5 hours later, so far so good.


----------



## tomhorsley (Jul 22, 2010)

robr said:


> so they rolled a truck and he was here today. the csr i spoke with to activate the 3rd card had entered the wrong number. i even had him repeat it back to me as he was entering it and somehow it was still messed up.


So what the world really needs now is a standard format web site where you can go to register your M card rather than talking to dopes on a phone, then teach the tivo to access the web site and plug the numbers in itself, directly from the dadgum card. No more typos (other than the bugs tivo would put in the software, of course .


----------



## JoeTaxpayer (Dec 23, 2008)

tomhorsley said:


> Then teach the tivo to access the web site and plug the numbers in itself, directly from the dadgum card. No more typos


Just when I was saying "let users put the numbers into website," this is perfect. The TiVo knows its location and cable provider. This should be the way it's done. Great idea.


----------



## SQUIDWARD360 (May 28, 2010)

danjw1 said:


> A lot of the truck rolls guys are contractors, not Comcast employees. You can specifically ask for a Comcast employee. I would say with them you have a slightly better chance of getting someone who has been trained.


A Comcast employee showed up and he was completely clueless. Basically the process was calling his technical support and the employee reading back numbers to her. The card ID number was incorrect on technical supports side. So my premium channels are now working but when I asked about ESPN3D the women in technical support said "oh he can't have that". Which doesn't make sense. I can only hope this fixes the issue of never receiving PPV also.


----------



## danjw1 (Sep 13, 2005)

SQUIDWARD360 said:


> A Comcast employee showed up and he was completely clueless. Basically the process was calling his technical support and the employee reading back numbers to her. The card ID number was incorrect on technical supports side. So my premium channels are now working but when I asked about ESPN3D the women in technical support said "oh he can't have that". Which doesn't make sense. I can only hope this fixes the issue of never receiving PPV also.

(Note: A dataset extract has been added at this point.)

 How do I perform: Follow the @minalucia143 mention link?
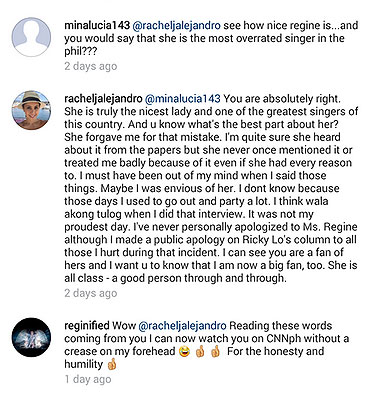pyautogui.click(x=183, y=99)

I said "*slightly*" better. 

I just did a web search and came up with a post from another forum that claimed to be able to view 3d video with Comcast and a Premiere. I know that the Premiere is supposed to have a HDMI 1.3, HDMI 1.3a and above supports 3D. So, Tivo may or may not be able to do 3d. Also, you would need a High Speed HDMI cable to get this and a 3D capable TV. Some claim they have gotten this to work in this thread. So you may want to just call back and casually ask them to add ESPN 3D to your account and not mention Tivo. Have you been able to view any 3D with your system? If you don't have any other sources that provide 3D, it may be the cable or TV isn't capable.


----------



## SQUIDWARD360 (May 28, 2010)

danjw1 said:


> I said "*slightly*" better.
> 
> I just did a web search and came up with a post from another forum that claimed to be able to view 3d video with Comcast and a Premiere. I know that the Premiere is supposed to have a HDMI 1.3, HDMI 1.3a and above supports 3D. So, Tivo may or may not be able to do 3d. Also, you would need a High Speed HDMI cable to get this and a 3D capable TV. Some claim they have gotten this to work in this thread. So you may want to just call back and casually ask them to add ESPN 3D to your account and not mention Tivo. Have you been able to view any 3D with your system? If you don't have any other sources that provide 3D, it may be the cable or TV isn't capable.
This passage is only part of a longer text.